What's the best approach for data validation? I've seen some classes that help out on creating forms and validating requests, but isn't it unsafe to have models saving data without validating it before?
How could I integrate form (frontend), request (backend) and model validation so they all play nicely together? Or this is not done in the Laravel world at all?
As a starter in Laravel myself, I can tell a mind of a learner.
The first thing to understand is that Laravel is very very very very very abstract. It offers you thousands of solutions for a single problem. Since you're just starting out, I'm going to assume you're using Laravel 5 (5.1 to be more specific).
The $this->validate() from Controllers
You can use $this->validate() in your controllers.
class SomeController extends Controller {
public function store(Request $request){
$this->validate($request, [
'title' => 'required|unique:posts|max:255',
'body' => 'required',
]);
// This passed validation.
}
}
The Validation Facade
Inside the config/app.php you will find a aliases field that defines the Validator Facade as 'Validator' => Illuminate\Support\Facades\Validator::class. You can make validators from basically anywhere.
public function store(Request $request) {
$validator = Validator::make($request->all(), [
'email' => 'required|unique:emails|email',
]);
if ($validator->fails()) {
// Error logic
}
// Store the blog post...
}
Form Requests
Personally, I like Form Requests. They allow you to reuse validation logic defined once in any controller you feel like it. You can run in your project
php artisan make:request MyCustomRequest
That will generate a new request inside app/Http/Requests where you can write your rules inside the rules method. And then, when you want to use it, just type-hint your controller method.
Here is how to use it:
public function store(CompanyRequest $request){
// This code will only be executed if the rules inside CompanyRequest
// Are true.
}
Here is the file defining CompanyRequest.
class CompanyRequest extends Request {
/**
* Determine if the user is authorized to make this request.
*
* #return bool
*/
public function authorize() {
return true;
}
/**
* Get the validation rules that apply to the request.
*
* #return array
*/
public function rules() {
return [
'name' => 'required|max:255',
'domain' => 'required|max:40'
];
}
}
Conclusion
There are probably a few more ways to do it. You can, for instance, use Validator::make facade from within your Eloquent models. Laravel offers multiple ways of handling basic problems. You just have to find what is best for you and major in it.

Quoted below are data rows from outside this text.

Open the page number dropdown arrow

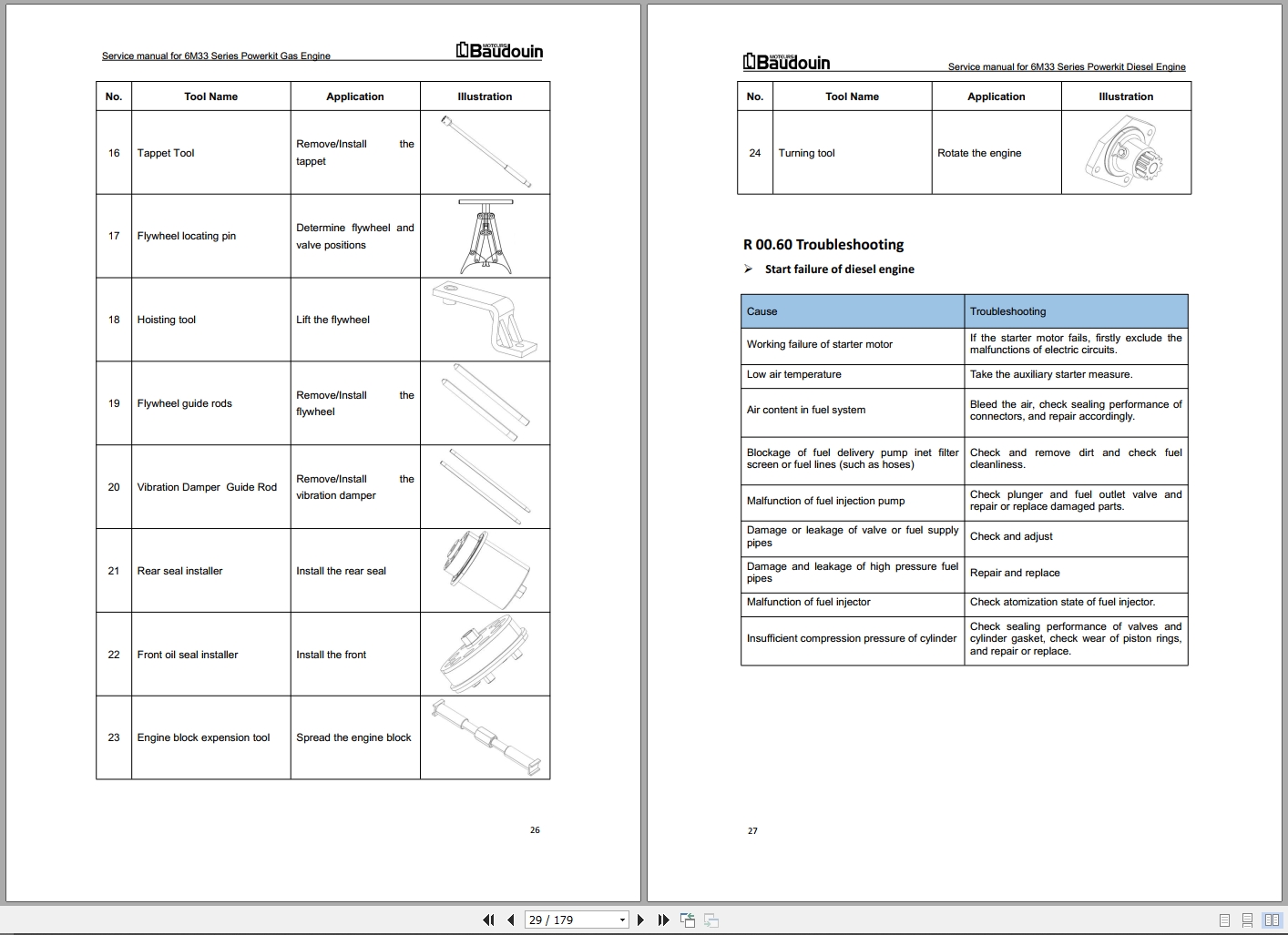coord(622,920)
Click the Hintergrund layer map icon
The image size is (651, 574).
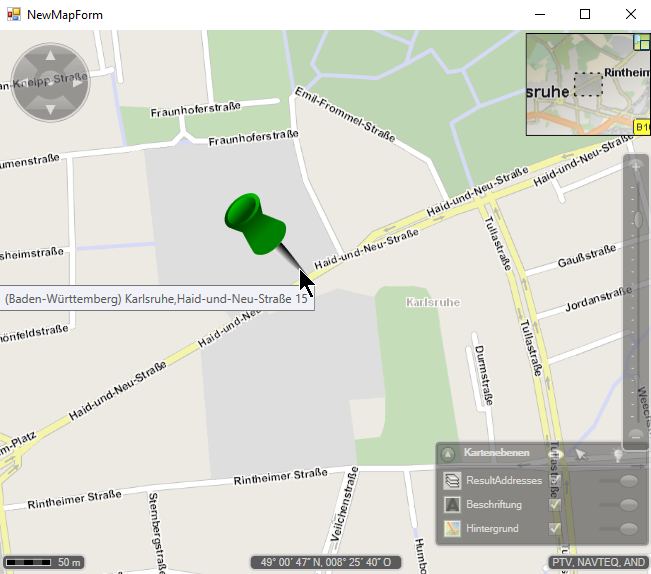(452, 529)
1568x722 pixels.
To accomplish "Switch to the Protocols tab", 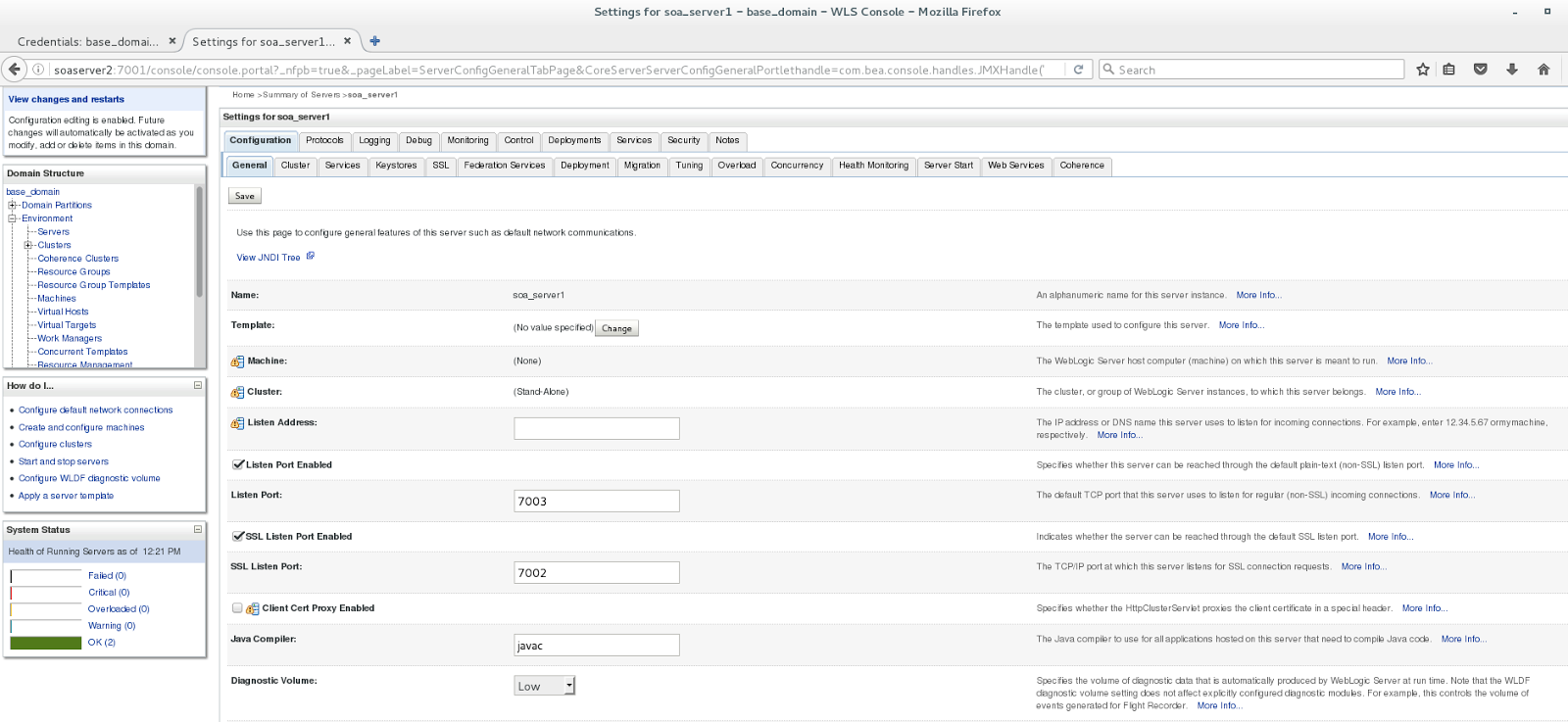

I'm not sure this is the best method or not.
But I'm using this concept and its most popular way of validating forms in most popular CMS.
As usual the form action should point to a controller method. Inside controller method you can init a validator class like below.

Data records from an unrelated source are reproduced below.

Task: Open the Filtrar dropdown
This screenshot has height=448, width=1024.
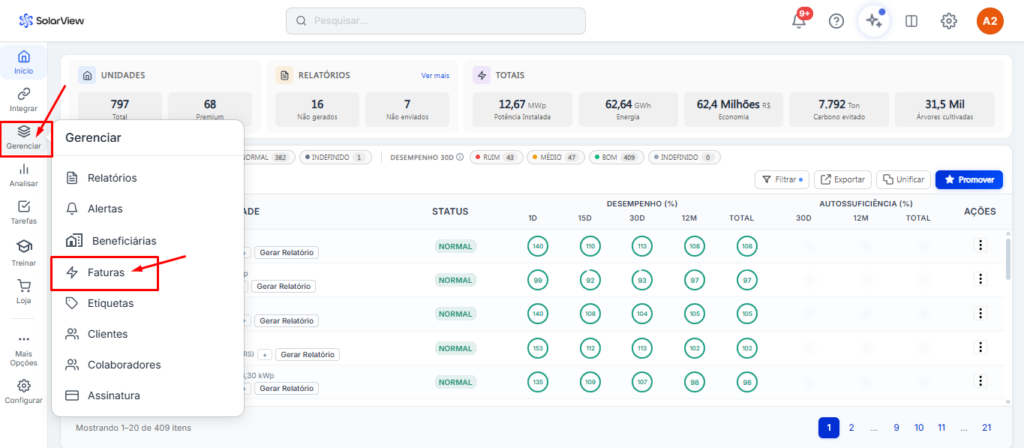Action: pyautogui.click(x=780, y=179)
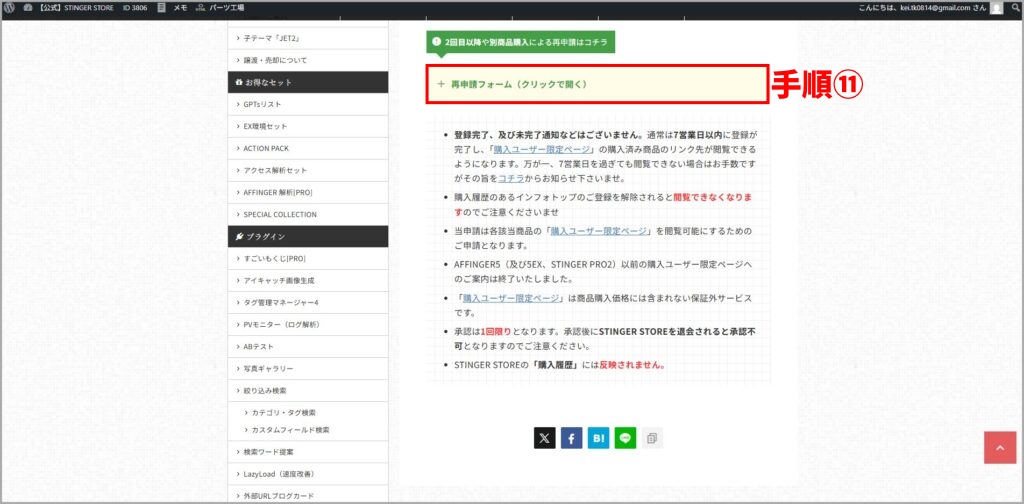Click the コチラ contact link
The width and height of the screenshot is (1024, 504).
click(511, 178)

$validation = \Validator::make(\Input::all(), with(new UserValidation)->getRules());
if ($validation->fails()) {
return redirect()->route('your route path ')->withErrors($validation)->withInput();
}
Then in your controller use the namespace like .
use VendorName\PackageName\validations\UserValidation;
Here I put the validations in a separate folder called validations. Also notice that I'm using Package development concept in Laravel 5.x you can read more about that here.
Then in that UserValidation class you can put all the validation rules.
class UserValidation {
public function getRules() {
return [
'name' => 'required|max:200|unique:client',
'address'=>'required',
'status' => 'required',
];
}
}
This has several advantage the controller looks much neat and validation customization will be entirely separate file.
Also you can split up the route to a separate folder too.
Hope it make sense..
In the end, the best way I found to solve this matter was stitching together two Laravel extensions: Ardent, an Eloquent extension that includes validation, and a fork of Laravalid, that extends the Form with jQuery basic validation: that fork includes Ardent integration.